Which is why some members of the European Parliament are arguing that more money is actually moving east to west rather than the other way round. Calculations by the economist Thomas Piketty show that what Western European investors take from Eastern EU member states in profits exceeds EU financial support for those countries.
According to these estimates, average annual net transfers from the EU made up 3.8 percent of Lithuania's GDP in 2010-2015, while the annual outflow of profits and other property income stood at 3.9 percent. In Estonia, the difference was 2.6 points, and in Poland, 2 points.
There is, obviously, another side: Eastern European exporters, too, profit from being able to sell their produce in the rich Western European markets.
“We [Lithuanians] used to export mostly to the former Soviet countries, where prices are low and our businesses made less money, whereas prices and profits in Germany are entirely different,” says economist Romas Lazutka.

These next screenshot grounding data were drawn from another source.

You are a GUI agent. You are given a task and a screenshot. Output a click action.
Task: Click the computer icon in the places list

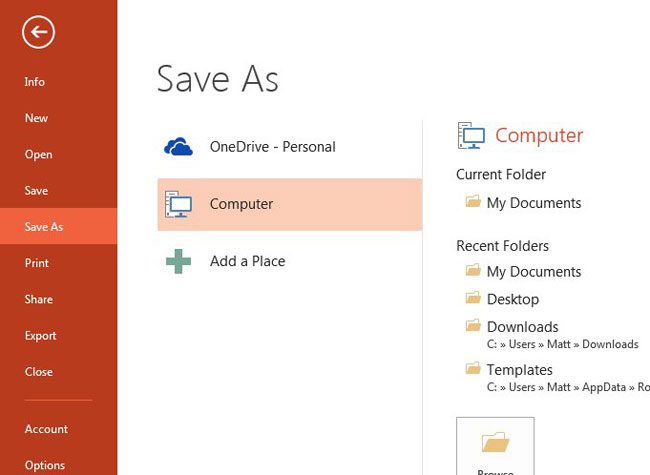pyautogui.click(x=178, y=204)
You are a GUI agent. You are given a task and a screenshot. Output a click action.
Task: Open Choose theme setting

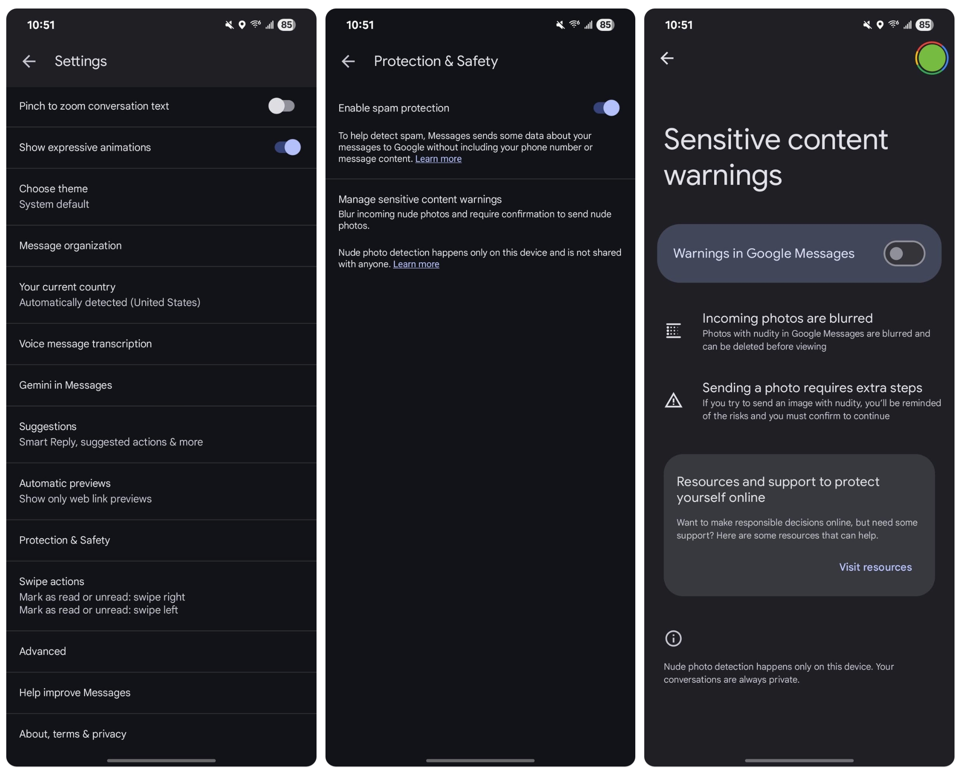pyautogui.click(x=161, y=197)
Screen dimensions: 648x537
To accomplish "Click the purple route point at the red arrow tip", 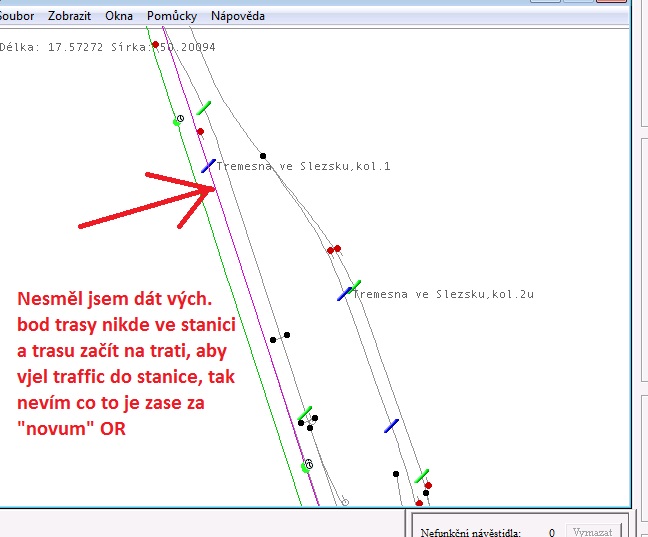I will (213, 188).
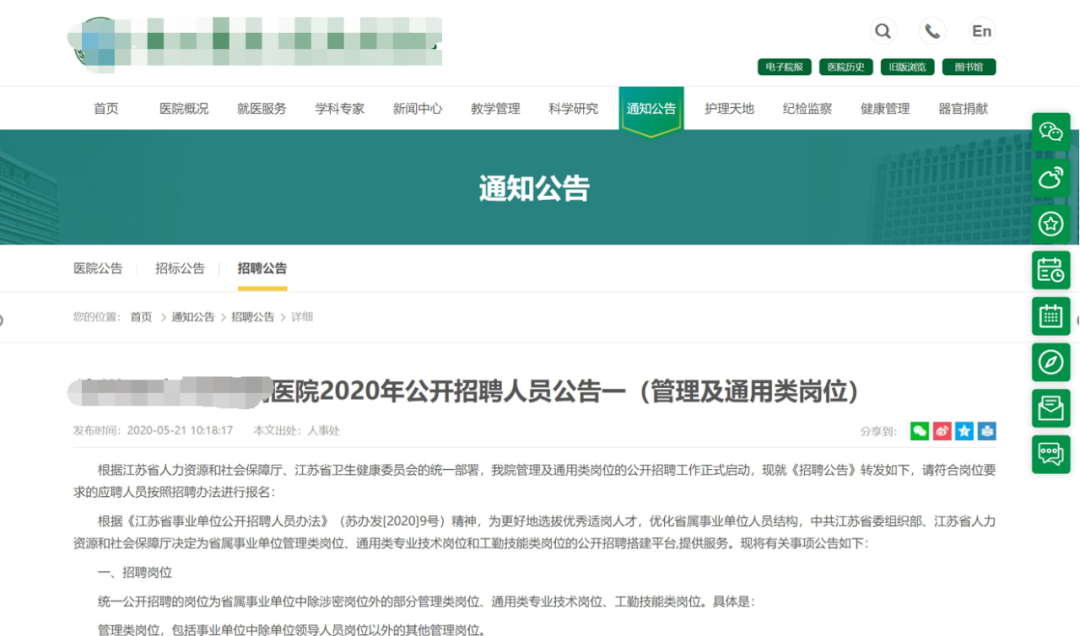This screenshot has height=636, width=1080.
Task: Select the 医院公告 tab
Action: (x=98, y=268)
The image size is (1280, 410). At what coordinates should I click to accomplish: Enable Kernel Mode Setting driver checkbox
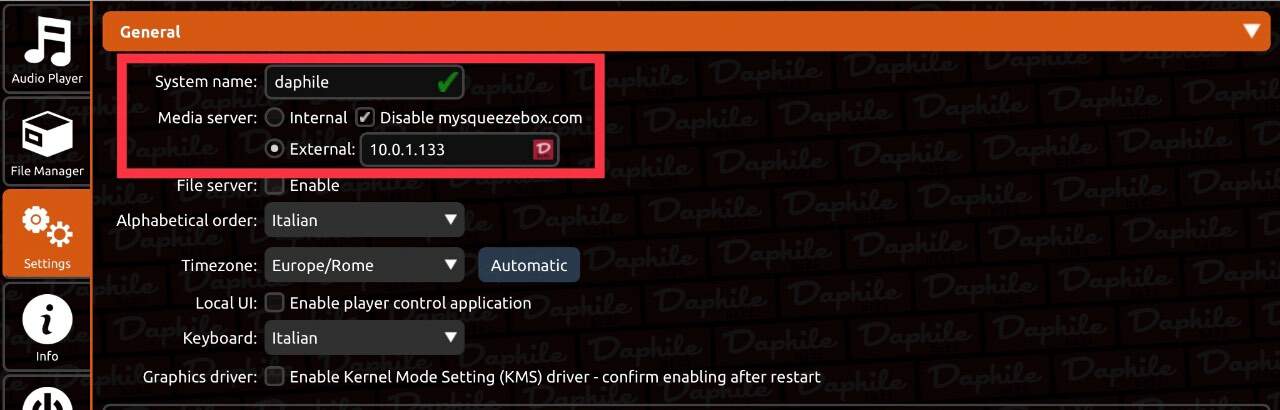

Lithuanian farmers also have a stake in the EU budget negotiations. They complain that EU agriculture subsidies to Eastern European farmers remain much lower than to their peers in the west. Brussels counters that both land is cheaper and agriculture spending lower in the east, which justifies different rates.
The Lithuanian government supports farmers' demands. Some say, however, that should Lithuanian farmers start receiving Western European subsidies, it would lead to a new set of social tensions.
“It would raise the issue of social justice: do farmers really have the right to bigger support than other people in Lithuania or, say, Poland?” says Ramūnas Vilpišauskas, a Vilnius University political scientist.
Negotiations over the EU's 2021-2027 financial framework is expected to last well into next year.